[DESCRIPTION OF THE TASK]
Render the lines from the one with "Where should I" up to and including the one with "pyautogui.click(x=60, y=28)" as a numbered list. Skip any blank lines and leave out the pictures.

──────── STORED DATA ────────

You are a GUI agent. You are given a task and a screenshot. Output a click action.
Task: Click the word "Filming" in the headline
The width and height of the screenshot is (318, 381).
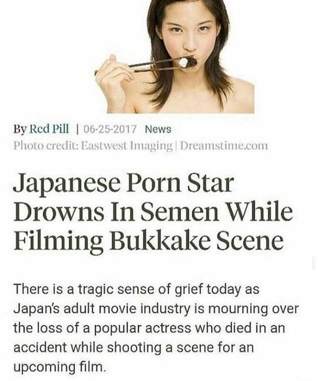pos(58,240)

────────
──────── STORED DATA ────────

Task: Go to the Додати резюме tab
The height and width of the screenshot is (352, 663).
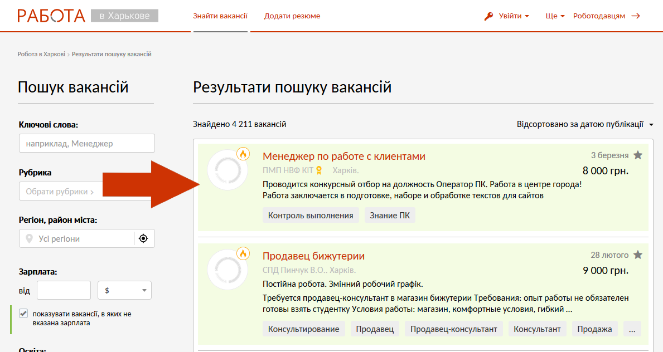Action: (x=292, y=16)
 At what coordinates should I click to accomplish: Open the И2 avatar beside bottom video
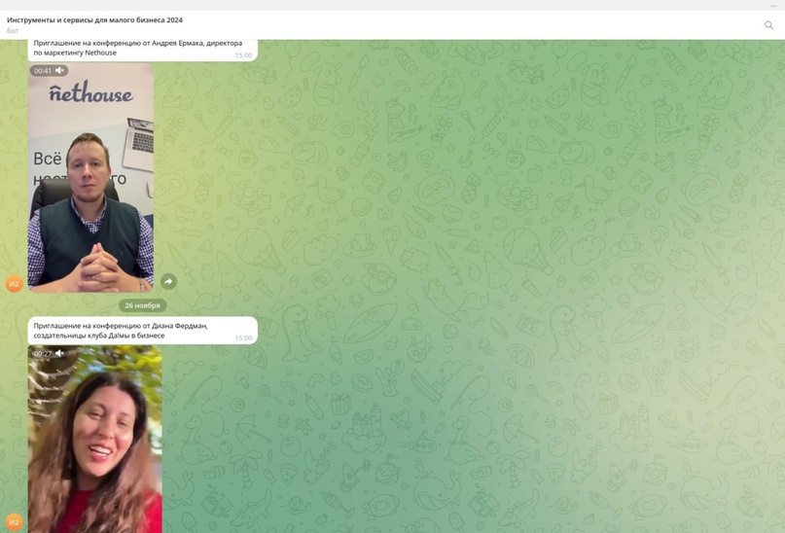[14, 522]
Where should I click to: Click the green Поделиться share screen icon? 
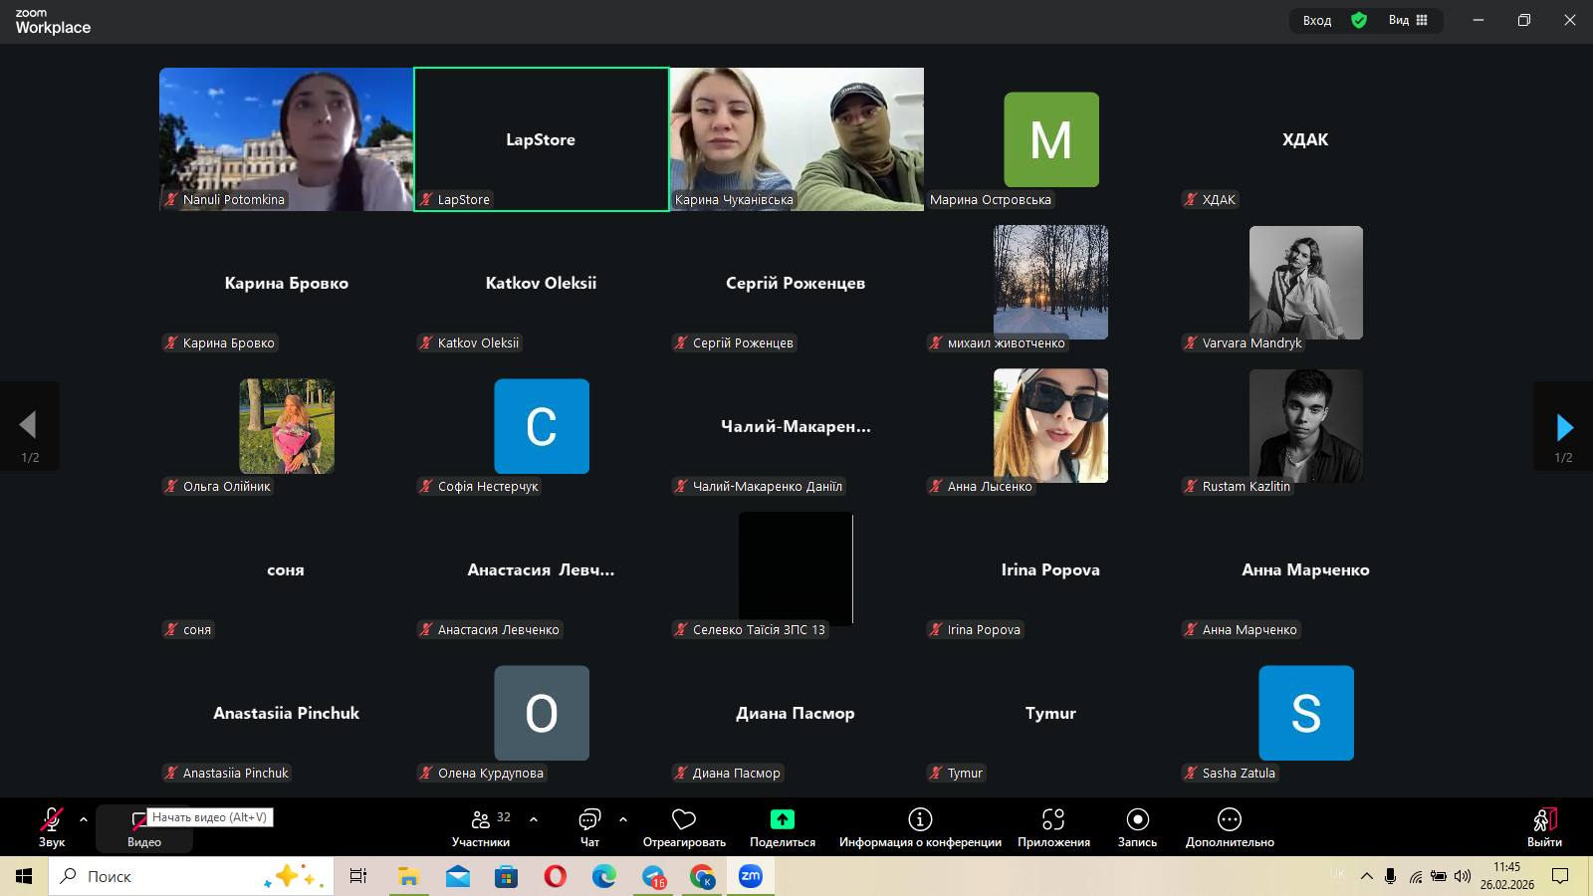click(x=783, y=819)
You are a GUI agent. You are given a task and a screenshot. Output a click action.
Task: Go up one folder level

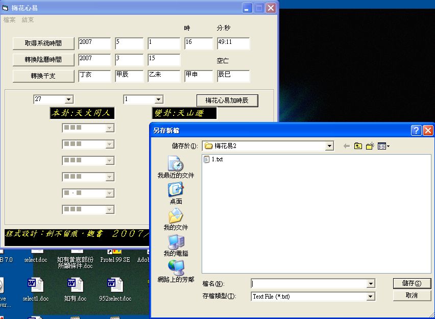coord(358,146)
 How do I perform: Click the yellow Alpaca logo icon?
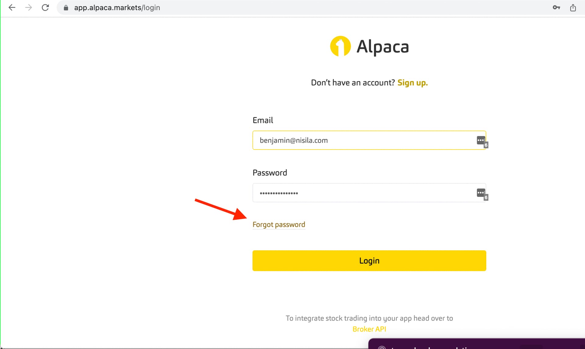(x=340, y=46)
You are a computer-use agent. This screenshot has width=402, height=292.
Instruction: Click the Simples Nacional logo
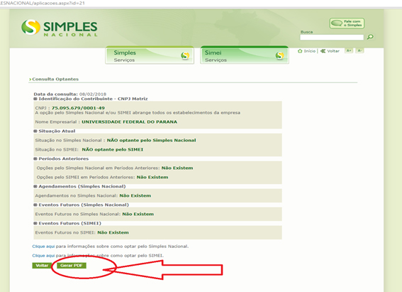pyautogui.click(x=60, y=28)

────────
──────── STORED DATA ────────

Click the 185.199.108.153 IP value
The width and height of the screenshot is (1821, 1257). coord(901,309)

────────

[RESULT]
1. Where should I click to: Click the green Поделиться share screen icon? 
2. click(x=783, y=819)
3. You are a GUI agent. You are given a task and a screenshot. Output a click action.
4. Task: Go up one folder level
5. coord(358,146)
6.  How do I perform: Click the yellow Alpaca logo icon?
7. (x=340, y=46)
8. You are a computer-use agent. This screenshot has width=402, height=292.
9. Instruction: Click the Simples Nacional logo
10. pyautogui.click(x=60, y=28)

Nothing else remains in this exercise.